これはAndroid文化が加速するだろう予測要因の一つです。これからより多くの人が色んな所でAndroidOSに触れる機会が増す事でしょう。

iPhoneは一年に一度モデルチェンジをしますが、Android陣営は半年に一度のモデルチェンジを行います。更に多くの企業が独自のモデルを販売しますので、消費者は選択の幅が広がります。
(この状況を受けて?Appleは半年に一度のモデルチェンジを画策しているようですが・・・)

隣の芝は青く見えると言うが如く、
今iPhoneを使って満足している人々も、日々存在感を増すAndroidを無視する事は難しいでしょう。

一例として以下のグラフをご覧ください。

2011年8月のデータですが、既に国内において、Androidのユーザー数はiPhoneのそれを超えて居ます。
スマートフォンの環境構築と学習にかかるコストは安いものではないので、一般的にユーザーは使用するOSを長期間固定化する印象が強いです。

今後、グラフの示すユーザー比率が逆転する可能性はとても低いものだと言えるでしょう。

まとめ、今後の予想

上に挙げたアプリ数の推移グラフの通りAndroidに今は勢いがあります。
反して徐々にiOSはそのユーザー数を減らして行く事になると感じています。

やはり大きな要因の一つとして、元AppleCEO.Steve Jobs氏が亡くなったという事。
彼の生前指揮したプロダクトであるiPhone3GSを私は前に使っていましたが、あれはかなり使い心地が良いものでした。

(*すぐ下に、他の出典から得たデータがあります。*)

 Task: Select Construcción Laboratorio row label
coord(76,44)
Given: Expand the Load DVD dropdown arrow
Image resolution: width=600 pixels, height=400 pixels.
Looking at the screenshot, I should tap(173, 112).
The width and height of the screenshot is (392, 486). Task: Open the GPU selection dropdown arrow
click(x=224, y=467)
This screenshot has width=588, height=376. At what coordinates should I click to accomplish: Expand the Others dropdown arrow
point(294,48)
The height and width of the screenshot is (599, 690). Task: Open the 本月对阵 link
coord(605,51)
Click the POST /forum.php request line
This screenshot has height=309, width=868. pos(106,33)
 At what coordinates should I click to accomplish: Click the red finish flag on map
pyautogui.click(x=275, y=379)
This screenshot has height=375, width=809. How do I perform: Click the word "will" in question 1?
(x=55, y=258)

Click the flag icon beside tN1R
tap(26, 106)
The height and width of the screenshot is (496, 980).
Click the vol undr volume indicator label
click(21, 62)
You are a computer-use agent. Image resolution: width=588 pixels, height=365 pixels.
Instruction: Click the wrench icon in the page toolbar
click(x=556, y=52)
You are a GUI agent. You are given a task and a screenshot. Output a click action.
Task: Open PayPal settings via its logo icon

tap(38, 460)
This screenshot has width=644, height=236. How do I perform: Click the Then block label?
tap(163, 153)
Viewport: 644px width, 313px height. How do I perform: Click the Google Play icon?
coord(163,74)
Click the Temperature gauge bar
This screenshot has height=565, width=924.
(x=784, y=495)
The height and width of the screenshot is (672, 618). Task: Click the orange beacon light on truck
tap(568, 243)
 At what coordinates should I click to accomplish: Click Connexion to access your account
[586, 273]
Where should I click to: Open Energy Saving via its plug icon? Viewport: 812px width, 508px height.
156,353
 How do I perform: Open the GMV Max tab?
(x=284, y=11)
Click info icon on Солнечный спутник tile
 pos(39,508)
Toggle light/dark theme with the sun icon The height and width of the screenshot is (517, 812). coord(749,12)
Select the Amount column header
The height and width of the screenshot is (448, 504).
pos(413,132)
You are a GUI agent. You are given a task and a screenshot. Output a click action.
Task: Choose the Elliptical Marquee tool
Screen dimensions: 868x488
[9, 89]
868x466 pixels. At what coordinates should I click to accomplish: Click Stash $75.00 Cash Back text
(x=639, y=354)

しかし近年、iOSの完全性にかげりが見え始めました。代表的なものでは最近話題になった地図問題でしょうか。
これからどうなって行くかは未知数ですが、あの天才を超える人はなかなか現れないのではないでしょうか。AppleはこれまでSteve Jobsという巨大なカリスマに支えられてきたのだと思います。

対して、Android陣営には多様性と自由があります。
それはAndroidがオープンソースである事。
誰でもソースコードを閲覧できるというのは、より多くの人にAndroidがブラッシュアップされる機会が多いという事です。

今後時間が経つほどにAndroidはより完璧な物へと仕上がって行くでしょう。
そしてより多くの人がAndroidという自由な環境でアプリケーションを作りたいと考えるでしょう。

以上が今後AndroidがモバイルOSの覇権を獲るであろうと予想される理由と
私がAndroidを使い続ける理由です。